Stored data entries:
--------------------------------

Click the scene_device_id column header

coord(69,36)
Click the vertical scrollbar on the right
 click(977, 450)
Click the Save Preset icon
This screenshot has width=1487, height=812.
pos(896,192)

--------------------------------

What you should do:
Could the entries above be output once more, exactly as they are?

Reply to the task:
Click the scene_device_id column header

coord(69,36)
Click the vertical scrollbar on the right
 click(977, 450)
Click the Save Preset icon
This screenshot has width=1487, height=812.
pos(896,192)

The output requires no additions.